> [Task details]
Find the line containing "The width and height of the screenshot is (578, 725)." in the entries; transcribe it and all remaining lines through the end, exactly as they appear, but not the pictures.

> [Data in this exercise]
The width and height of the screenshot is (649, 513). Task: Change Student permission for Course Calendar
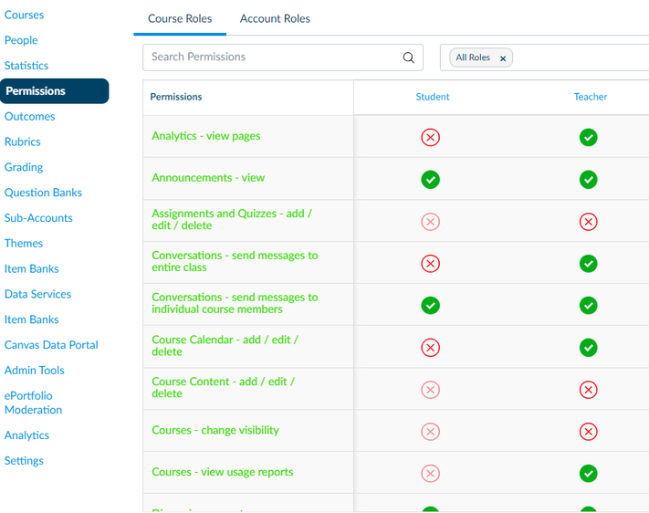tap(430, 347)
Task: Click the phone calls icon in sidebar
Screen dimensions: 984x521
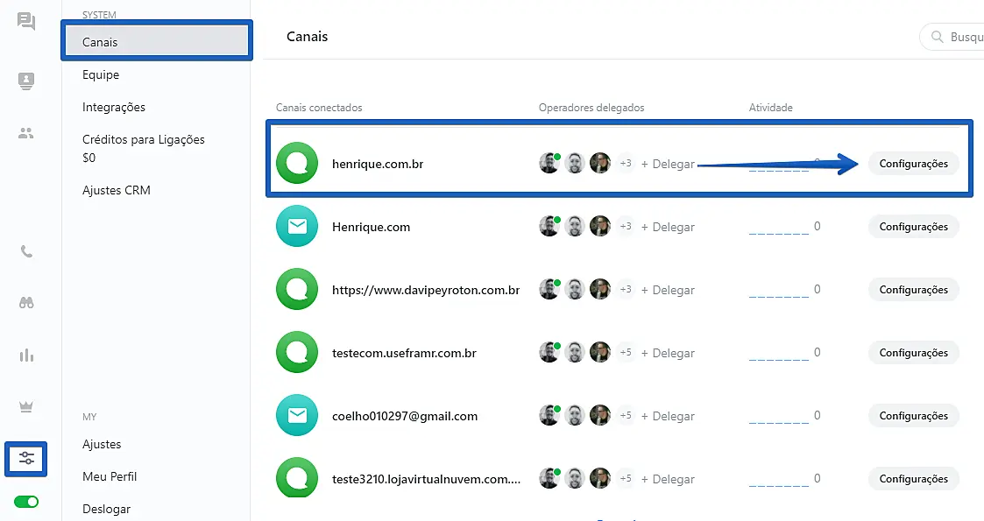Action: tap(26, 252)
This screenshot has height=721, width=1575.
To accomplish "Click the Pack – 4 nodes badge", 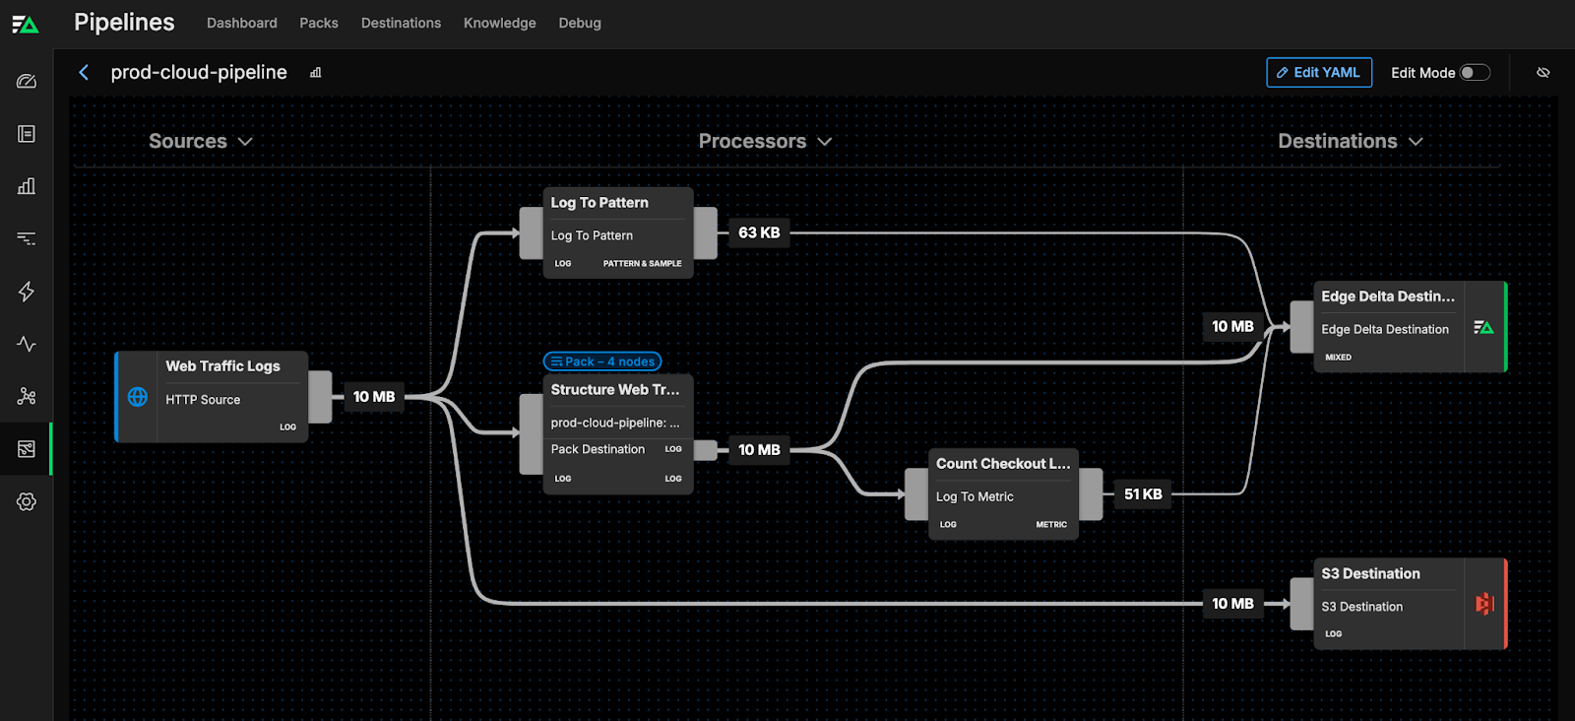I will click(602, 361).
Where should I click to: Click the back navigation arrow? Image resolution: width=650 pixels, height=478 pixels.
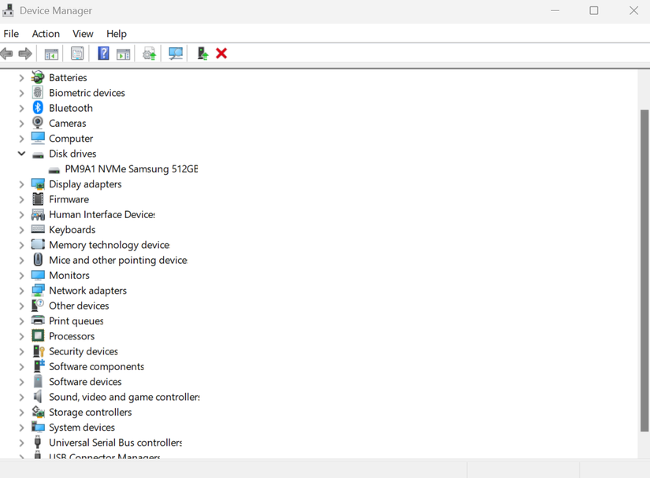tap(7, 53)
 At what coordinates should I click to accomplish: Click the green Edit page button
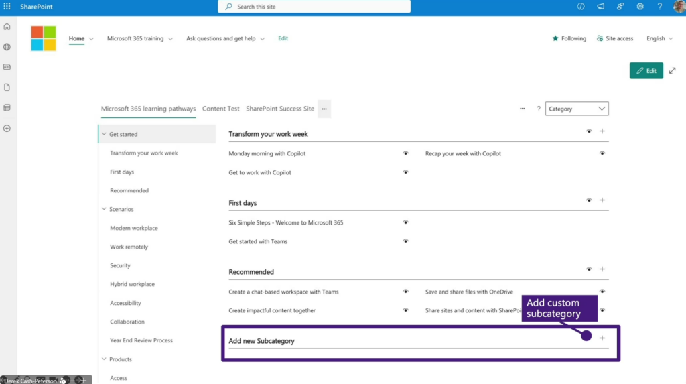[x=646, y=70]
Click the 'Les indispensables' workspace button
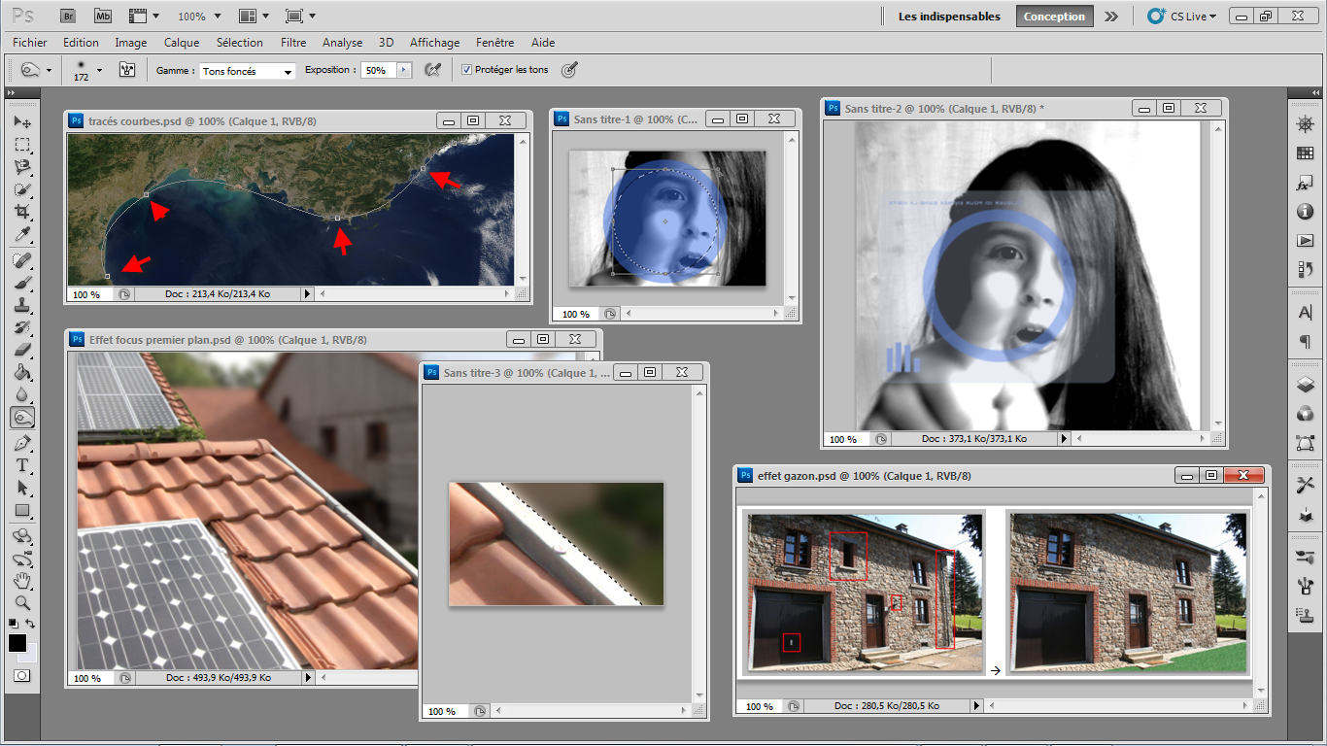 coord(948,17)
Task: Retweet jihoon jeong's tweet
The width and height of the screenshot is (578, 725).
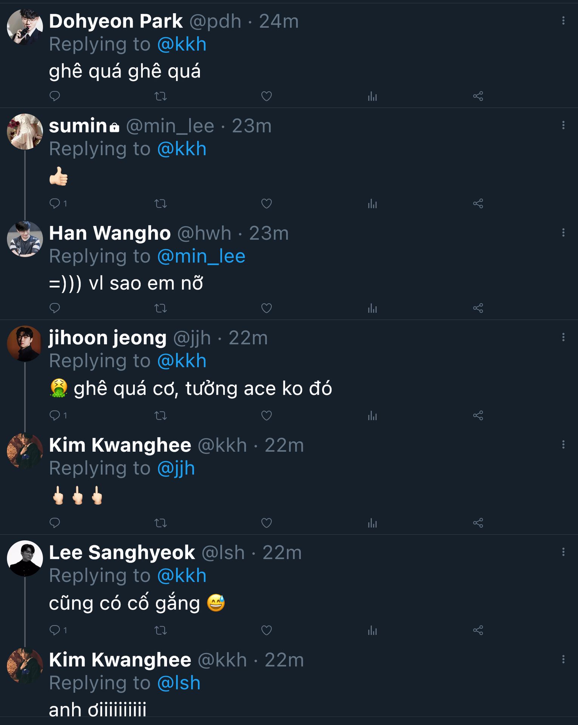Action: point(161,416)
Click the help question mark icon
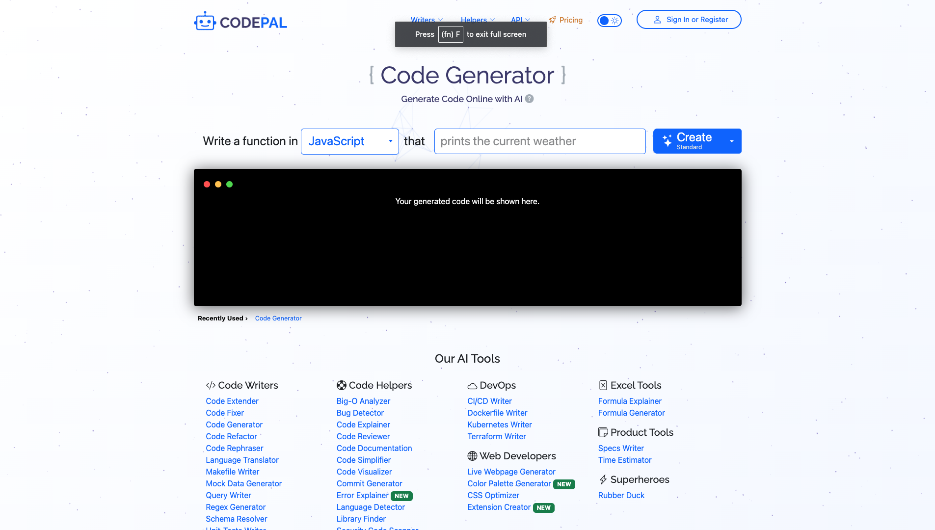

> [Answer to this task]
The width and height of the screenshot is (578, 725).
Action: point(161,416)
Click the help question mark icon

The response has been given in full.